Anyone going out of the back door was always greeted by a shower of hens, ducks and geese; for we managed to keep quite a flourishing poultry farm at Whitehall with the result that, if all other food failed, we could always fall back on eggs. Eventually the geese had to be given up when it was found that some of the junior day boys were afraid of going past them on the way to School, and an odd cockerel met an untimely end for the same reason. Anyone at Whitehall during the early war years will remember one hen, Maria, who kept our blackout under control. If ever she saw a speck of light showing she would peck at the window. Another of her indiosyncrasies was that she liked to lay her eggs indoors and you never knew if her next egg would turn up in a form room, on the stairs or even in a dormitory.

Perhaps she was attracted to one of the latter by the tapestried walls showing pictures of huge peacocks. It was in the old wing of the house which was reputed to be haunted although this was not admitted at the time, or boys afraid of ghosts would have been added to our many difficulties. We never really found out if there was any truth in the story, as it was not advisable to investigate rumours too fully. One thing that did come to light was that the Peacock Dormitory door was always open in the morning however carefully it was shut at night, and however carefully people were told to see that it was kept shut. Eventually it was kept open always, officially so that the staff could hear what noise the boys were making! There was also reputed to be a secret room behind a revolving fireplace and a tunnel to another farm a mile or so away. We never managed to solve the mystery of the former, although we think we found the start of the tunnel.

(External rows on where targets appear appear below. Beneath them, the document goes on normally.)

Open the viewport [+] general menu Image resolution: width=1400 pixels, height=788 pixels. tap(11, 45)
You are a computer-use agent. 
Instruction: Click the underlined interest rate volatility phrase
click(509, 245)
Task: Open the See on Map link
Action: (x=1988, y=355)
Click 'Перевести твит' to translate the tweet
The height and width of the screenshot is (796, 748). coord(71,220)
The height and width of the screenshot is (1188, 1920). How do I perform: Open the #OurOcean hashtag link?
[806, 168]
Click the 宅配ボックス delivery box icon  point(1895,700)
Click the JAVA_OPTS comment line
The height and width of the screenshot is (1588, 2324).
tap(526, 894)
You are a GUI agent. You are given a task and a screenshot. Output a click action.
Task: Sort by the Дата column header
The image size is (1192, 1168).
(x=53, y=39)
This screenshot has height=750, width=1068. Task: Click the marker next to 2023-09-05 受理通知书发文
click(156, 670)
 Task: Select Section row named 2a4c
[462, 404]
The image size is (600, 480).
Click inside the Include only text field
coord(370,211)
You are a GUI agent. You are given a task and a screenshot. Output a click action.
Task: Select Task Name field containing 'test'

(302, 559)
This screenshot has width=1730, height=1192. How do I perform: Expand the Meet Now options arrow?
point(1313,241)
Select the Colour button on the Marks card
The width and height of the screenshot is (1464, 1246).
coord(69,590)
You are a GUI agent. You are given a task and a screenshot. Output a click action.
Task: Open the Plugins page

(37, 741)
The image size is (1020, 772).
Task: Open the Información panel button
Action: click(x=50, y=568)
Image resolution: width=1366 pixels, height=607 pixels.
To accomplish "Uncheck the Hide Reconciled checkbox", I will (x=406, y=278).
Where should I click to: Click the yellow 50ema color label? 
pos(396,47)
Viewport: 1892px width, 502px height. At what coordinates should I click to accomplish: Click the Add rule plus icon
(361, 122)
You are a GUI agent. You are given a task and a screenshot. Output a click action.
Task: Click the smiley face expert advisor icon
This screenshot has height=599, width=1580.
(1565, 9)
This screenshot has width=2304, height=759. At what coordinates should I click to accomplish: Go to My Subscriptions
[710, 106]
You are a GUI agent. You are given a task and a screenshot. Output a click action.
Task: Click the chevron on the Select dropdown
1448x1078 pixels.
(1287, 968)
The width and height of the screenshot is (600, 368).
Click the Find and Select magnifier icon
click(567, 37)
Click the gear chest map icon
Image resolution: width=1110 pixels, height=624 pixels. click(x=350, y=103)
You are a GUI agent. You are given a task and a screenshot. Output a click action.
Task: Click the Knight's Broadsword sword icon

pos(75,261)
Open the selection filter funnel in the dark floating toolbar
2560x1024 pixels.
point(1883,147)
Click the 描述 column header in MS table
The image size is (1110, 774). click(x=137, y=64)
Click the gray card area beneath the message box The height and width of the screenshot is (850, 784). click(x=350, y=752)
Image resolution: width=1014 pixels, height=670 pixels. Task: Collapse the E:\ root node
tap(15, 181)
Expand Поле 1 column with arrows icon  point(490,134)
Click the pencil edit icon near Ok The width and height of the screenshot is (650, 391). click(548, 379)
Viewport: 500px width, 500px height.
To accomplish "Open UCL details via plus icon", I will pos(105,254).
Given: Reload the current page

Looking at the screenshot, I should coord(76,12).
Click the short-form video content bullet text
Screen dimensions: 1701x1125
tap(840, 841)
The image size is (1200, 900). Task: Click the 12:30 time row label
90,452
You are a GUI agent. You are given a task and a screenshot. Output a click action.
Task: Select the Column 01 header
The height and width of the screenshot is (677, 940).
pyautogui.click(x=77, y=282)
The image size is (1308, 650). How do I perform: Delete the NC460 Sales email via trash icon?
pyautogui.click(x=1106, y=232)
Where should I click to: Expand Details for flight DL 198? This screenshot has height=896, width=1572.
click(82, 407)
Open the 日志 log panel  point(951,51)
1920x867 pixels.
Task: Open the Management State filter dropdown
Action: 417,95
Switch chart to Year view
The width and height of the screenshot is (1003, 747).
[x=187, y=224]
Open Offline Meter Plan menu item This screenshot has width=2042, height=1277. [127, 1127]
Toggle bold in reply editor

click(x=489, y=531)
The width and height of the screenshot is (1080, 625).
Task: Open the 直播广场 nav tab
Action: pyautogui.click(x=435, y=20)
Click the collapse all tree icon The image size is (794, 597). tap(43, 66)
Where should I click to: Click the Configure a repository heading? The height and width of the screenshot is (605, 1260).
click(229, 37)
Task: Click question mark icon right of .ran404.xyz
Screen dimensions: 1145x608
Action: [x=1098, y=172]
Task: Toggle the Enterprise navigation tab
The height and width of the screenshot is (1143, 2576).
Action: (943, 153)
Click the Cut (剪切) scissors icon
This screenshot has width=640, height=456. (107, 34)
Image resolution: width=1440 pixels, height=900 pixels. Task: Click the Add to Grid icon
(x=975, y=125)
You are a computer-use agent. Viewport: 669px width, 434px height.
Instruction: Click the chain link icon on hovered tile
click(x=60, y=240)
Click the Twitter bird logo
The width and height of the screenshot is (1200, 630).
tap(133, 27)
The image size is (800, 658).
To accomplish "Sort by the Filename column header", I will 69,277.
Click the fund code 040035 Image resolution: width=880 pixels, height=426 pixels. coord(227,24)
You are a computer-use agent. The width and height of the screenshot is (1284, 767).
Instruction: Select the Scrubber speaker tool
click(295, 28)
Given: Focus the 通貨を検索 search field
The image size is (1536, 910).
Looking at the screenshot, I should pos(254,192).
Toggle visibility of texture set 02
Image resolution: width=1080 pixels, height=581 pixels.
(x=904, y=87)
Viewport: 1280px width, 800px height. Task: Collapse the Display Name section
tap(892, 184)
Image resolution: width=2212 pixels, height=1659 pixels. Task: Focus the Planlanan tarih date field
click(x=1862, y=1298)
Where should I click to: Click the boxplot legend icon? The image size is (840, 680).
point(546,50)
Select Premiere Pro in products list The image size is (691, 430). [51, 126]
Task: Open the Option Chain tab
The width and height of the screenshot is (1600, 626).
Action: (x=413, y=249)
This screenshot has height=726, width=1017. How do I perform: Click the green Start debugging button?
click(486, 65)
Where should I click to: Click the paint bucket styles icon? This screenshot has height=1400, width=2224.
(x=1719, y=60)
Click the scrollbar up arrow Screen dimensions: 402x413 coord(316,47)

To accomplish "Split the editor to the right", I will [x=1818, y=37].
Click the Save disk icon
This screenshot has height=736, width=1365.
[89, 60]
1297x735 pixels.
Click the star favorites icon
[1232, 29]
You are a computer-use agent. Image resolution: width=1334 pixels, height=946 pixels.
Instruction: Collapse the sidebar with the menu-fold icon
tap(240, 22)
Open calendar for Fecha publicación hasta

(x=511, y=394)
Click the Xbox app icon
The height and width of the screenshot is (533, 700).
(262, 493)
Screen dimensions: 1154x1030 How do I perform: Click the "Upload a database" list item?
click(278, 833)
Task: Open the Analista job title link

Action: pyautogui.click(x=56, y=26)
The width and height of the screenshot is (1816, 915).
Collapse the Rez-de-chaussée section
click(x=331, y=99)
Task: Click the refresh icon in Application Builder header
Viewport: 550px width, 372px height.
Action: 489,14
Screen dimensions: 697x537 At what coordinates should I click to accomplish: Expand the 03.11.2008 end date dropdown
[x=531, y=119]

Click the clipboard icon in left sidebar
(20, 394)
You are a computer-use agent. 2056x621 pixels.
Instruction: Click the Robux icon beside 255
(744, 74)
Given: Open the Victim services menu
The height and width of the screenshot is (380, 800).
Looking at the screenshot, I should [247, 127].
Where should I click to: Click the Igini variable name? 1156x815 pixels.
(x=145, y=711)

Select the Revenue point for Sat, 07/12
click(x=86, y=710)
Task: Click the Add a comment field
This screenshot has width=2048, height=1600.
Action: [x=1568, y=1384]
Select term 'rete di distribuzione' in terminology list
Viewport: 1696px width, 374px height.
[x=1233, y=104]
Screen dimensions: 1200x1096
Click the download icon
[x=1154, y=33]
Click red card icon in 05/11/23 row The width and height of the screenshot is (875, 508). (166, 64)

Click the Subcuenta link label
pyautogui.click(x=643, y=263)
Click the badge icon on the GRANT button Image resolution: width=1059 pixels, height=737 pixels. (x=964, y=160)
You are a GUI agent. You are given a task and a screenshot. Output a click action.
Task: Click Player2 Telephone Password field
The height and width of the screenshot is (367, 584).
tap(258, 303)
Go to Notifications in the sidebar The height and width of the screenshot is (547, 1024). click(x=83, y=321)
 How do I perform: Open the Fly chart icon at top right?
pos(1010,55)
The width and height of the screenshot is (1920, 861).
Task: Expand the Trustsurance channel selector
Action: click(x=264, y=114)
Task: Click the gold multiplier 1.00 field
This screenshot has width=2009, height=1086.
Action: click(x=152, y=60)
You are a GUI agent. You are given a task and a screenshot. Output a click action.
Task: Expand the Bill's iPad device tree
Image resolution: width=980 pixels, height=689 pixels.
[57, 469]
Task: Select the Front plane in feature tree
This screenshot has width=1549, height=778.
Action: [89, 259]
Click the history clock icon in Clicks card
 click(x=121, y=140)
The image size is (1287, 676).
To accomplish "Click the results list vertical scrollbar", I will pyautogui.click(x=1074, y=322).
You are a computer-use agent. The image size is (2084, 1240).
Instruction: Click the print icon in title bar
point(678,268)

These 'Memories of Cumberland' could easily be carried on to fill the rest of the booklet, pages could be written about the building alone, with dry rot appearing in some of the floors, one bedroom floor parting company with the skirting board till there was a gap of several inches, and the tree trunks put up in the room below to keep the ceiling up; the minstrels' gallery in the hall, used for the projector for the film shows; the owls nesting in the peel tower, and people kept awake at night by one owl snoring on the top of the chimney; the gales and trees blown down blocking the drive.

Suffice it top conclude with words out of an earlier article. "At last V.E. Day came. We marked the occasion by a Thanksgiving Service, and after the celebrations we hoisted the School Flag on the peel tower and the Union Jack over the camp site. After this we went for a hike, taking a picnic lunch with us. We returned in time to listen to the wireless report of the surrender and celebrations and finally lit a huge bonfire when darkness had fallen." Over towards the Lake District we could see other fires burning to celebrate the end of the war in Europe. The war in the Far East ended during the summer holidays; in fact it was announced on the wireless early in the morning and Mrs Colley was on her way to Woodford on the 6 a.m. train from Leegate that same morning to take possession of St. Aubyn's. As the day went on flags were appearing on more and more houses as people woke up and heard that the war had ended. Our first load of furniture was already on the way south and soon preparations were under way for the School to follow in January.